I love Juxtapoz magazine. It is a great magazine for artists. Other magazines are just too main stream and afraid to make the censors mad. For an artist like me, it's like a goldmine. Alot of my ideas are from Juxtapoz. For a non-artist, it's not only eye popping, but it's void of the mainstream bull and can really open mind to the possibility of the imagination.

High brow, low brow...however you define 'art' this mag's A+

Juxtapoz is a glossy that focuses particularly on low-brow art (e.g., works that aren't usually seen in mainstream cultural institutions.) While Los Angeles is their home-base, they make efforts to highlight talents world-wide that are normally under the radar - tattoo artists, graffiti artists, muralists, etc...
Great features on emerging and in-their prime artists with wonderful layouts of artwork, the magazine often features full color pull-outs.

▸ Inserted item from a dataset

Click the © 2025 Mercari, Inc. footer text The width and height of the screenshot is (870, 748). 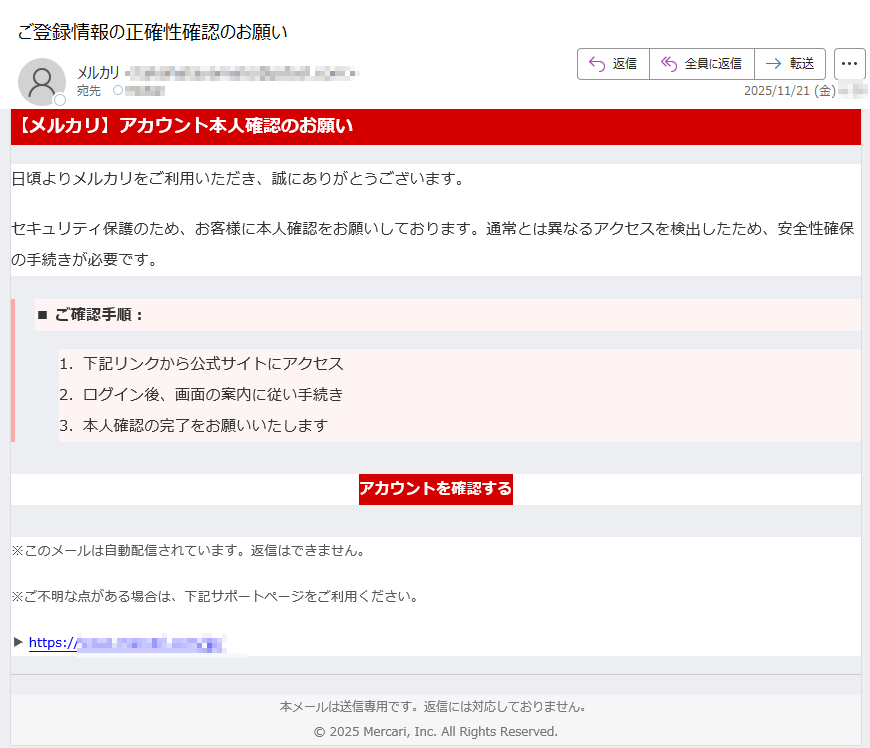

Despite heavy advertisements for artists and galleries that often look like mirror-images of each other (which isn't necessarily the magazines' fault but more of a lack of expansion of subject matter on the artists' behalf) and editorial that sometimes feels to focus primarily on California-based artists, Juxtapoz is an established magazine that does a great job of covering art that's rarely given a spotlight.

One of the best art magazines out there for price and value

I love Juxtapoz magazine, it's the best magazine for artists who like alternative or "lowbrow" culture from graffiti, to artists like the Pizz, Mark Ryden, and the editor himself the great Robert Williams "surrealistic" paintings.It used to have said artists showing their techinques about how they go about their work, the only negative is that the book only comes out 6 times a year.

Nice magazine, but...

I have been a faithful and enthusiastic Juxtapoz reader for a couple of years now. It showcases young, interesting artists, and offers a fresh perspective to those of us tired of the too-often pretentious , too-rarely insipred high brow arts scene. It has relatively little advertising, and most of it is arty and cool so I don't mind it.

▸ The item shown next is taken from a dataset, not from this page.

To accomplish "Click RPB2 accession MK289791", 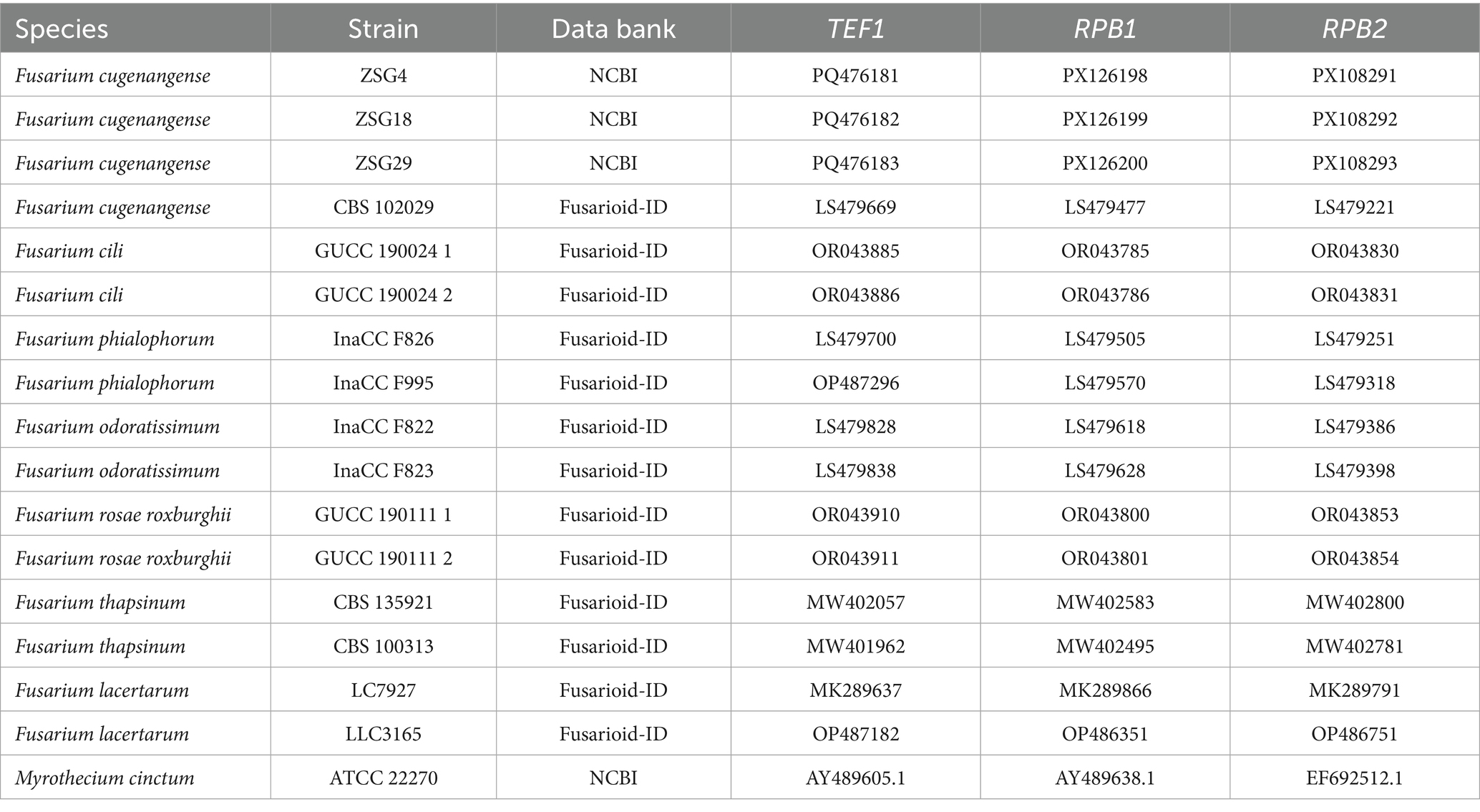I will coord(1354,690).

However... I have grown increasingly disappointed at how parochial and incestuous Juxtapoz has become. Issue after issue, I see the same artists, doing roughly the same things at the same galleries: Roq la Rue. La Luz De Jesus. Copro Nason. Marion Peck. Mark Ryden. Tim Biskup. Lather, rinse, repeat. No matter how much I admire these artists, I would just expect more diversity and openness from a magazine that's supposed to showcase alternative, indie art.